Despite high stock prices, the volume of corporate equities retired via corporate purchases outpaced new issues last year for the first time since 1989, and the trend seems to be continuing. Indeed, as economist Gary E. Schlossberg of Wells Fargo Bank points out, corporate equities are selling at around a 40% premium over the replacement costs of underlying assets--"a level that usually encourages new issue activity and discourages the elimination of supply."

One reason for the reemergence of equity liquidation, says Schlossberg, is a new wave of acquisitions undertaken by cash-rich U.S. companies seeking to expand global market share or reduce costs through economies of scale. At the same time, the low dollar has made U.S. acquisitions cheap for foreign buyers despite high stock prices.

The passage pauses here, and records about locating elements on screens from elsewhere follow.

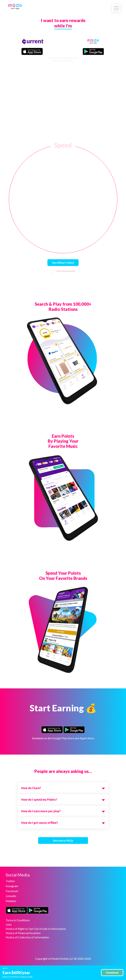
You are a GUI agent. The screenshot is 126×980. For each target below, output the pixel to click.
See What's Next (63, 262)
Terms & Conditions (18, 920)
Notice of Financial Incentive (23, 933)
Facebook (12, 891)
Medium (11, 901)
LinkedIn (11, 896)
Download (112, 973)
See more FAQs (63, 840)
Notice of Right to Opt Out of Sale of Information (36, 929)
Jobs (8, 924)
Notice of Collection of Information (27, 937)
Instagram (12, 886)
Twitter (10, 881)
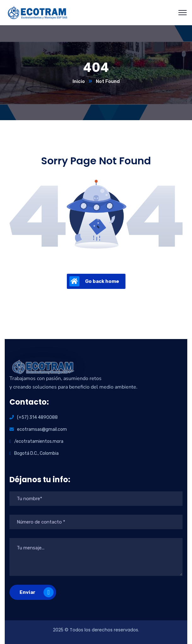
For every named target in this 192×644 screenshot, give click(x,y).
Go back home (94, 281)
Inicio (79, 81)
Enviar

Second, Schlossberg notes that stock buybacks are now being driven by the large gap between taxes on ordinary income and those on capital gains. Companies are choosing to divert spare cash from dividends, which are taxed as ordinary income, to buybacks that boost stock prices and generate lower-taxed capital gains for their shareholders.

This trend helps explain why the dividend payout rate for Standard & Poor's 500 companies is close to a historic low. "If Congress cuts the capital-gains tax," predicts Schlossberg, "dividend yields are likely to remain relatively meager."